Work to complete.
Every line of the records that contains "agent" should be tallied, and only the resulting number returned.

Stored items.
------------------------------------------------------------
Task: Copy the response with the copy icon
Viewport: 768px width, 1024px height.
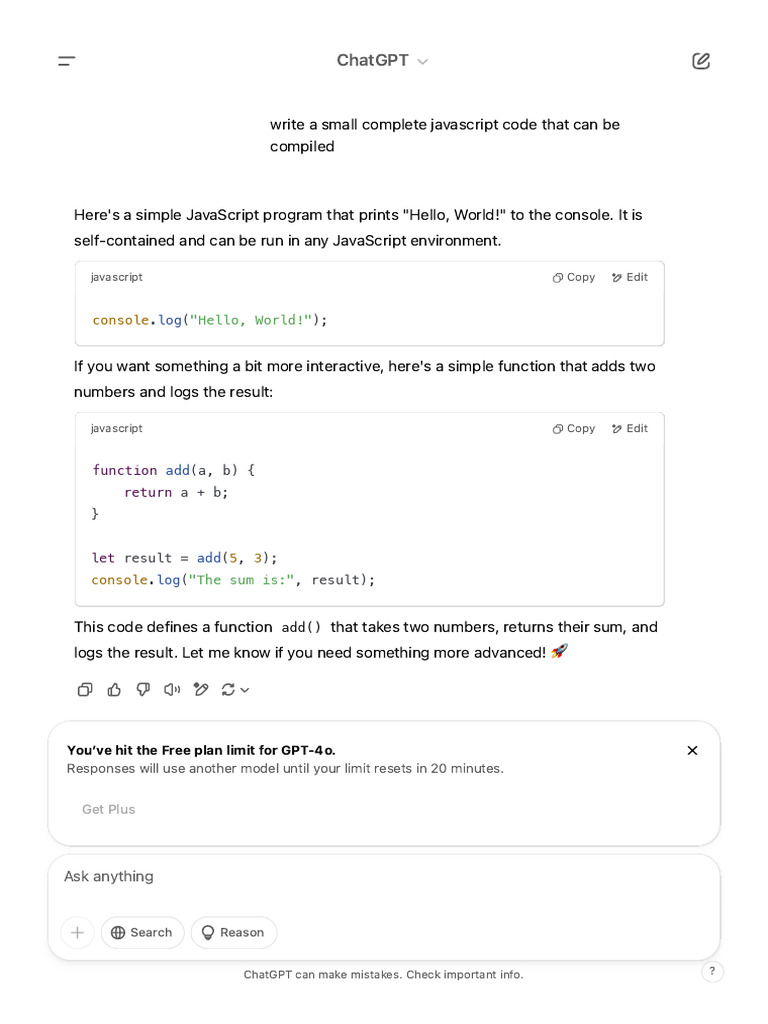Action: point(85,689)
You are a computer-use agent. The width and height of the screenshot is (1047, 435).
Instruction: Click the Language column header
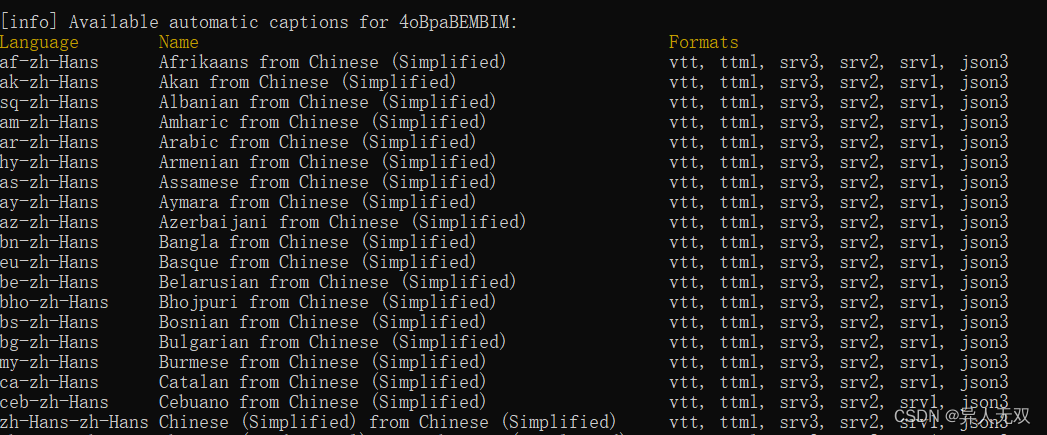tap(39, 43)
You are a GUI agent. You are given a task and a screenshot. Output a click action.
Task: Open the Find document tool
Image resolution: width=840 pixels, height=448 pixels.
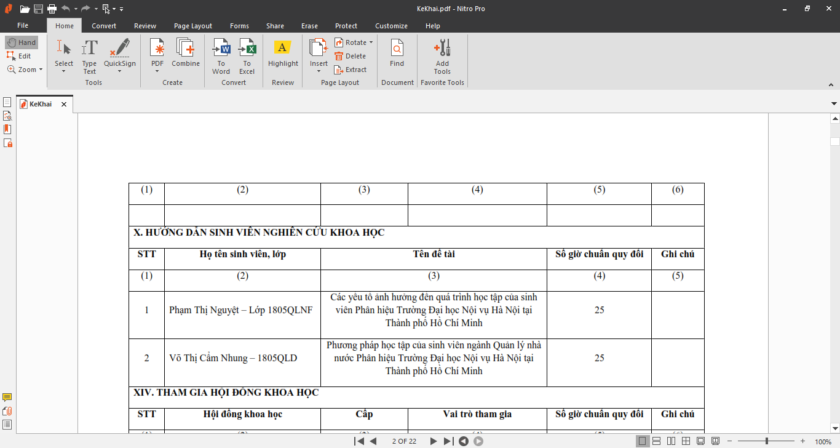pos(397,52)
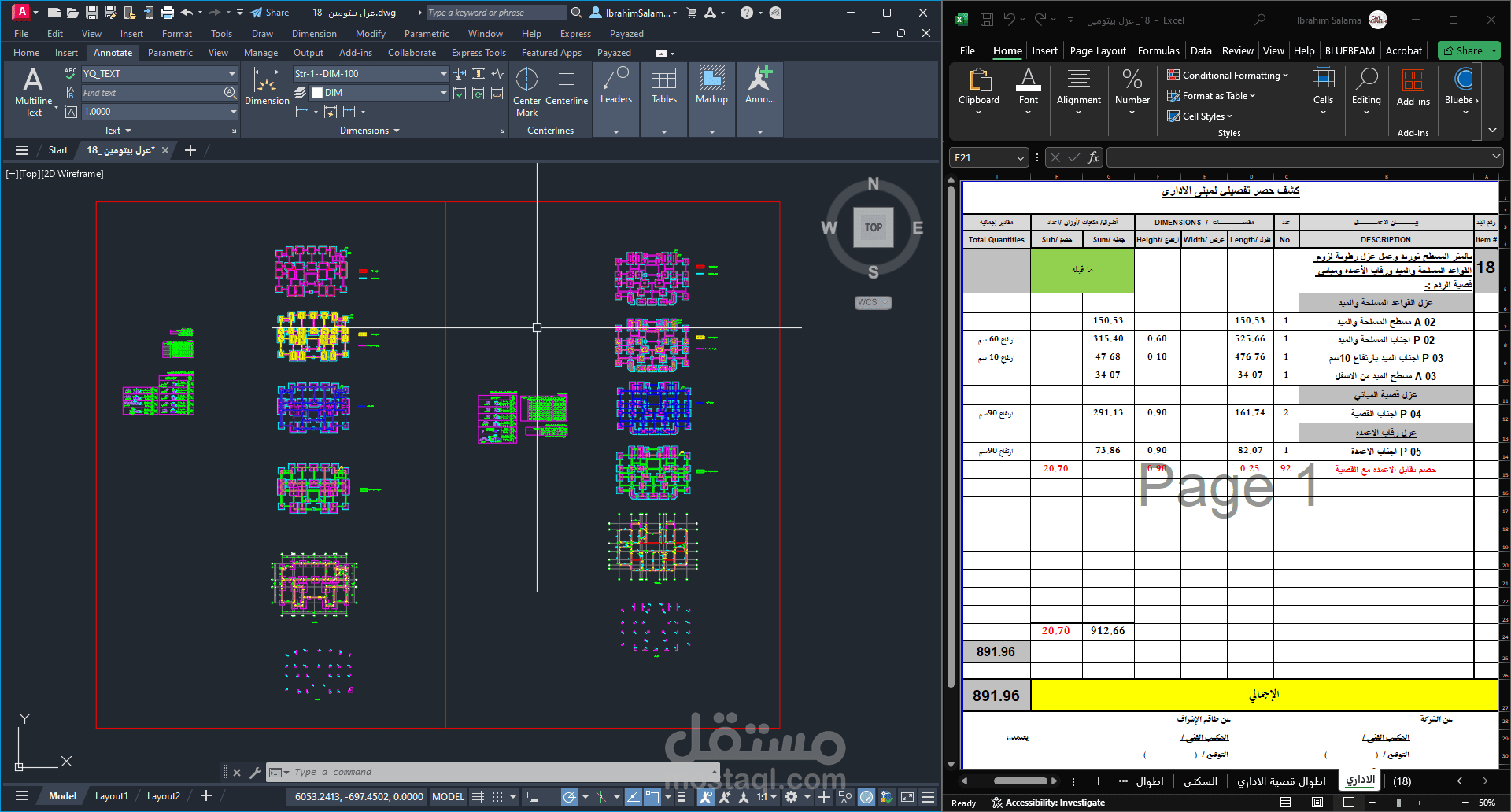Image resolution: width=1511 pixels, height=812 pixels.
Task: Click the Center Mark icon
Action: (x=526, y=91)
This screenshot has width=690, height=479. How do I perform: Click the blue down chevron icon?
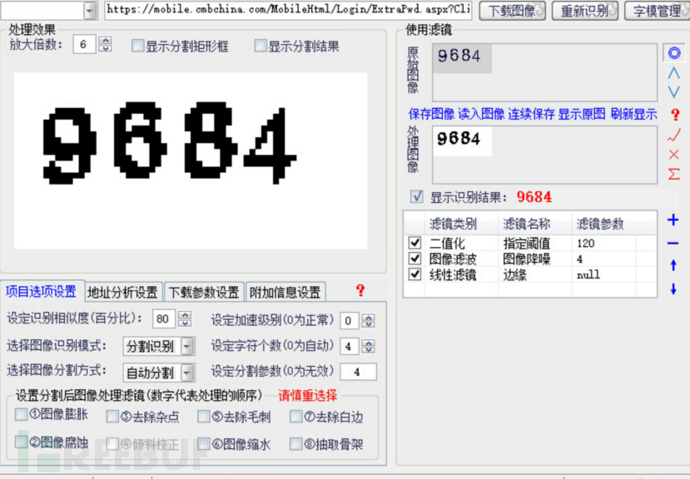tap(674, 92)
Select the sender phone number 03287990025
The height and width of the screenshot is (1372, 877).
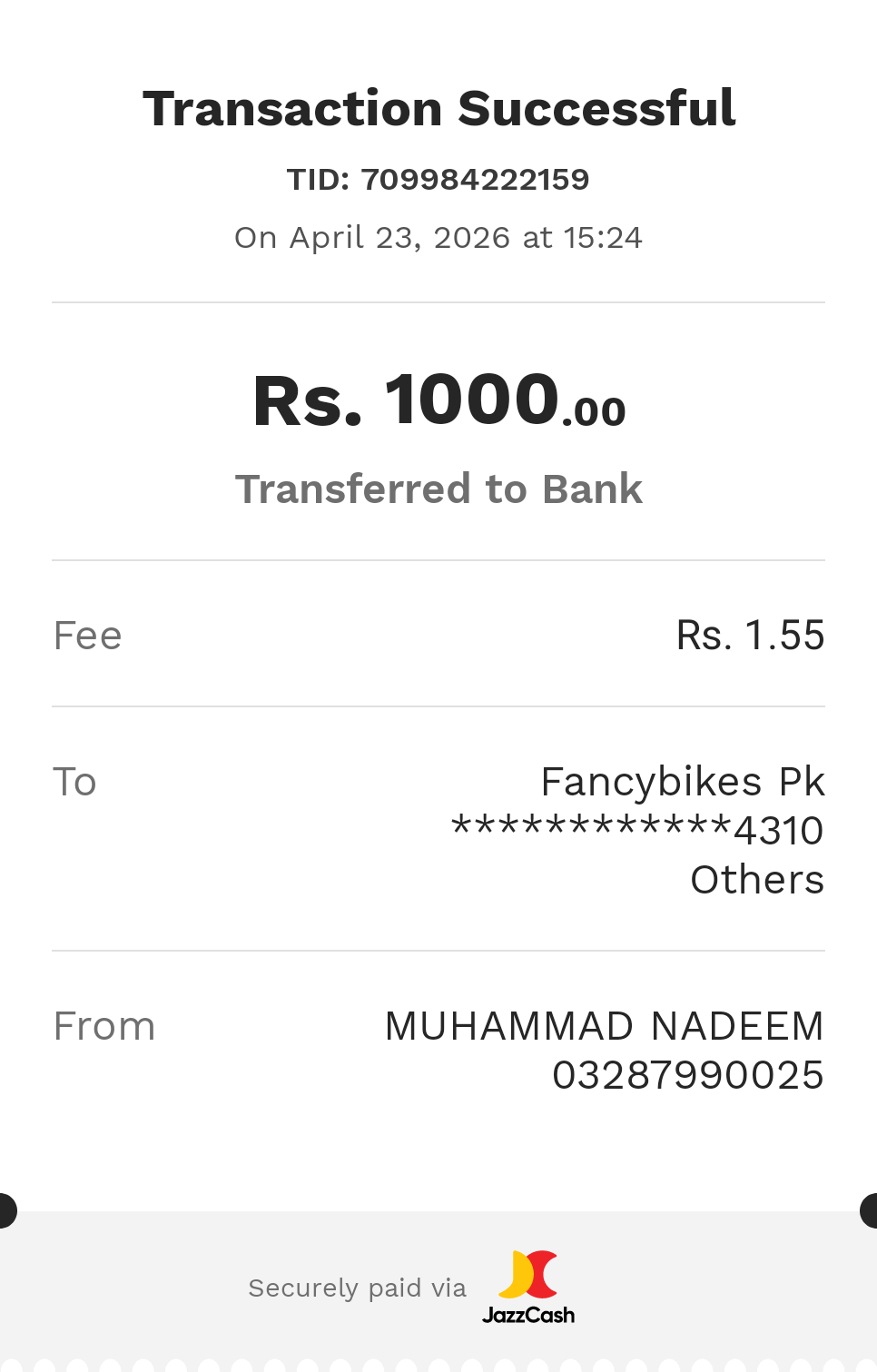[687, 1075]
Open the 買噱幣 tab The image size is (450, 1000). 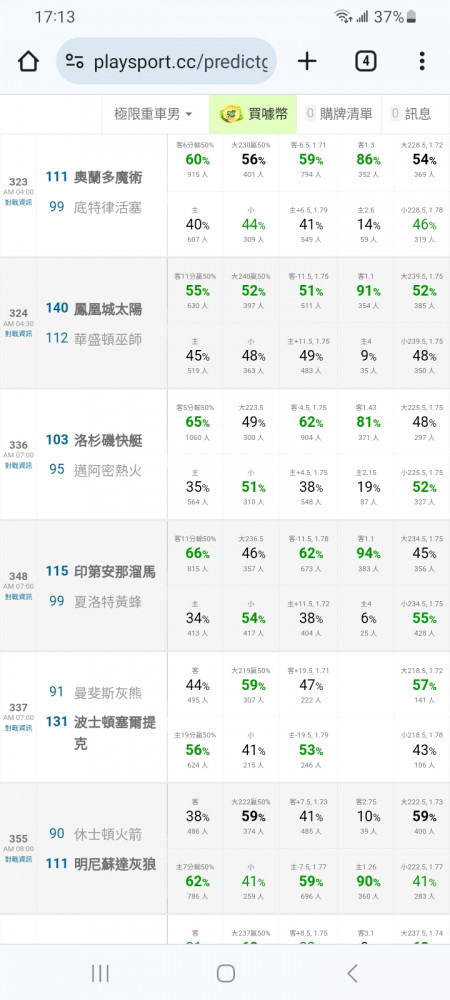coord(253,114)
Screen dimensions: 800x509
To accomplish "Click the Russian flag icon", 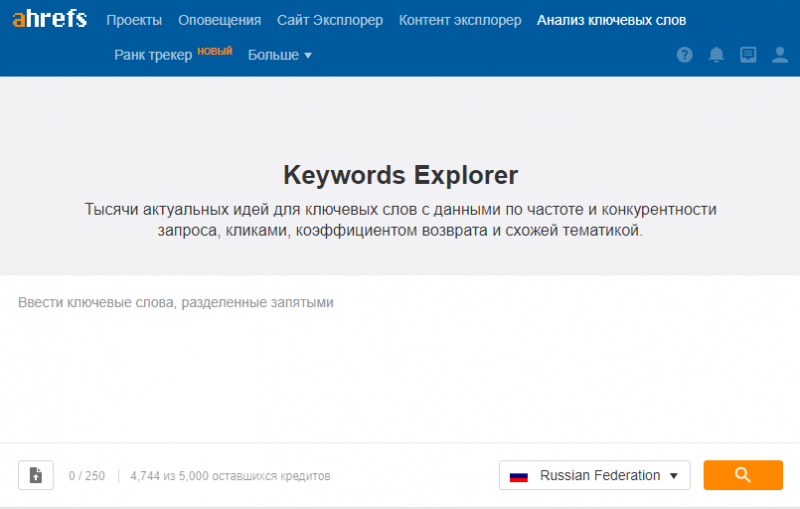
------------------------------------------------------------
Response box.
2